**TASK TO COMPLETE:** Can you edit the listing from its start through the line containing "[x=411, y=114]", swapping "move handle" for "drag handle" and keeping everything else as it is? Leave the pictures out of your answer.

**Element lookup records:**

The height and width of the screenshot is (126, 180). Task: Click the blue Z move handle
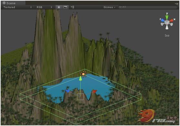click(67, 91)
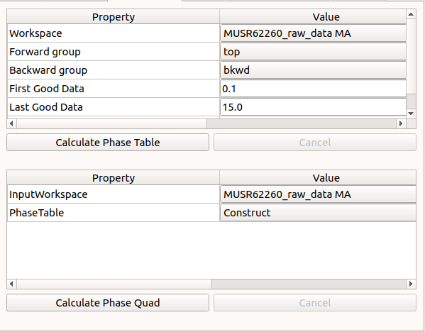Click the upper table's scroll-down arrow
The width and height of the screenshot is (425, 332).
[x=411, y=114]
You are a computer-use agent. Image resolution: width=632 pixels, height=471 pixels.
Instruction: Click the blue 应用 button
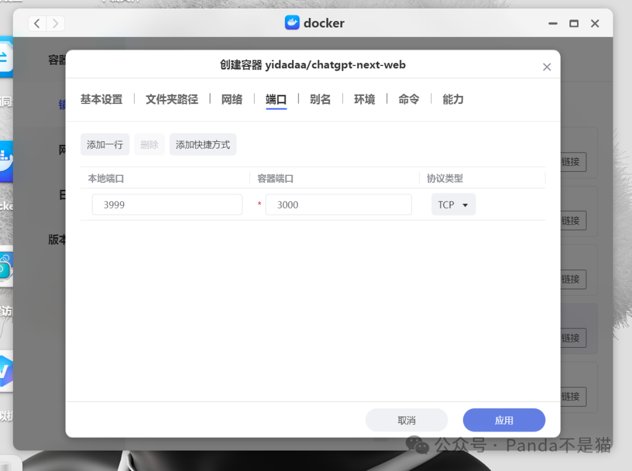click(503, 420)
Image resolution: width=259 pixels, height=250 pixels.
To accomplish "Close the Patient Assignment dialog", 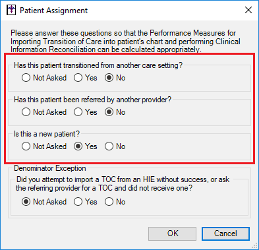I will tap(248, 10).
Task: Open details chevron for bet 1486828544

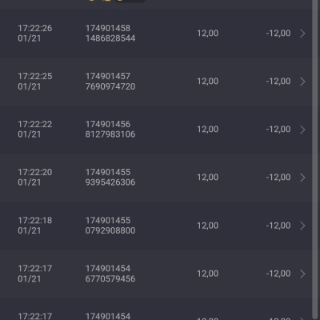Action: pyautogui.click(x=302, y=34)
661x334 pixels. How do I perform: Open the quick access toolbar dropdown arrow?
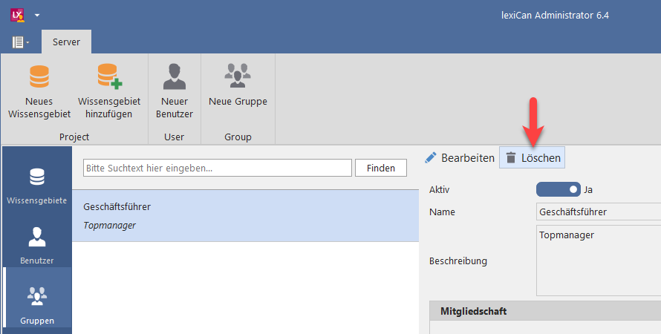(37, 15)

**COMPLETED TASK:**
The height and width of the screenshot is (126, 180). Task: Click the blue Z drag handle
click(67, 91)
Click the upper table's scroll-down arrow
The width and height of the screenshot is (425, 332).
[x=411, y=114]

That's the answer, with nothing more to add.